== RECORDS PROVIDED

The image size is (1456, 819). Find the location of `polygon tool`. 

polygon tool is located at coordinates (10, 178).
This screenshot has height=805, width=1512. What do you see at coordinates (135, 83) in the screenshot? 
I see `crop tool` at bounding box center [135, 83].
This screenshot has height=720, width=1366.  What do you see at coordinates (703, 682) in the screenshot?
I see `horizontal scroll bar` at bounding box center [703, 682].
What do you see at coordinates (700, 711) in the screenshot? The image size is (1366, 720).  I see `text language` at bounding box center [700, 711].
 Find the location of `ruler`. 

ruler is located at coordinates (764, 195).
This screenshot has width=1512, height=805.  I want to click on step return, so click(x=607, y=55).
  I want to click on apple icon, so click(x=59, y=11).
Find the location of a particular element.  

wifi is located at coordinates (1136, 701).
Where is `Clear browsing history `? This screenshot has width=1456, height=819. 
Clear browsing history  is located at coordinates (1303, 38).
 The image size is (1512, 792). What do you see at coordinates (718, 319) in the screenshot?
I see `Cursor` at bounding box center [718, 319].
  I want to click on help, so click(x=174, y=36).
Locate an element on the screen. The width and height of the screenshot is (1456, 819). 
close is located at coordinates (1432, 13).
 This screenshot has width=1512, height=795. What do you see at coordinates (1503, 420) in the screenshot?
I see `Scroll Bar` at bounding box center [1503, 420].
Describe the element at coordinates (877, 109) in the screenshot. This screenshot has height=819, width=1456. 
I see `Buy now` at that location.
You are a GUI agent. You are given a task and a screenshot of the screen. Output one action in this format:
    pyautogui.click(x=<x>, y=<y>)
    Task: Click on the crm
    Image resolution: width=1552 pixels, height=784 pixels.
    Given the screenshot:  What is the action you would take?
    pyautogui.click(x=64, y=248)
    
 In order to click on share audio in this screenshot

====

● TO DO: Rewrite the items above as a numbered list, one line per number, and leave out the blank lines.

● SOLUTION TO THIS EXERCISE:
1. The image size is (1456, 819). Find the location of `polygon tool`. 
2. polygon tool is located at coordinates (10, 178).
3. This screenshot has height=805, width=1512. What do you see at coordinates (135, 83) in the screenshot? 
4. I see `crop tool` at bounding box center [135, 83].
5. This screenshot has height=720, width=1366.  What do you see at coordinates (703, 682) in the screenshot?
6. I see `horizontal scroll bar` at bounding box center [703, 682].
7. What do you see at coordinates (700, 711) in the screenshot? The image size is (1366, 720).  I see `text language` at bounding box center [700, 711].
8.  Find the location of `ruler`. 
9. ruler is located at coordinates (764, 195).
10. This screenshot has width=1512, height=805.  I want to click on step return, so click(x=607, y=55).
11.   I want to click on apple icon, so click(x=59, y=11).
12. Find the location of a particular element.  
13. wifi is located at coordinates (1136, 701).
14. Where is `Clear browsing history `? This screenshot has width=1456, height=819. 
15. Clear browsing history  is located at coordinates (1303, 38).
16.  The image size is (1512, 792). What do you see at coordinates (718, 319) in the screenshot?
17. I see `Cursor` at bounding box center [718, 319].
18.   I want to click on help, so click(x=174, y=36).
19. Locate an element on the screen. The width and height of the screenshot is (1456, 819). 
20. close is located at coordinates (1432, 13).
21.  This screenshot has width=1512, height=795. What do you see at coordinates (1503, 420) in the screenshot?
22. I see `Scroll Bar` at bounding box center [1503, 420].
23. Describe the element at coordinates (877, 109) in the screenshot. This screenshot has height=819, width=1456. 
24. I see `Buy now` at that location.
25. You are a GUI agent. You are given a task and a screenshot of the screen. Output one action in this format:
26.     pyautogui.click(x=<x>, y=<y>)
27.     Task: Click on the crm
28.     Image resolution: width=1552 pixels, height=784 pixels.
29.     Given the screenshot:  What is the action you would take?
30.     pyautogui.click(x=64, y=248)
31.  In order to click on share audio in this screenshot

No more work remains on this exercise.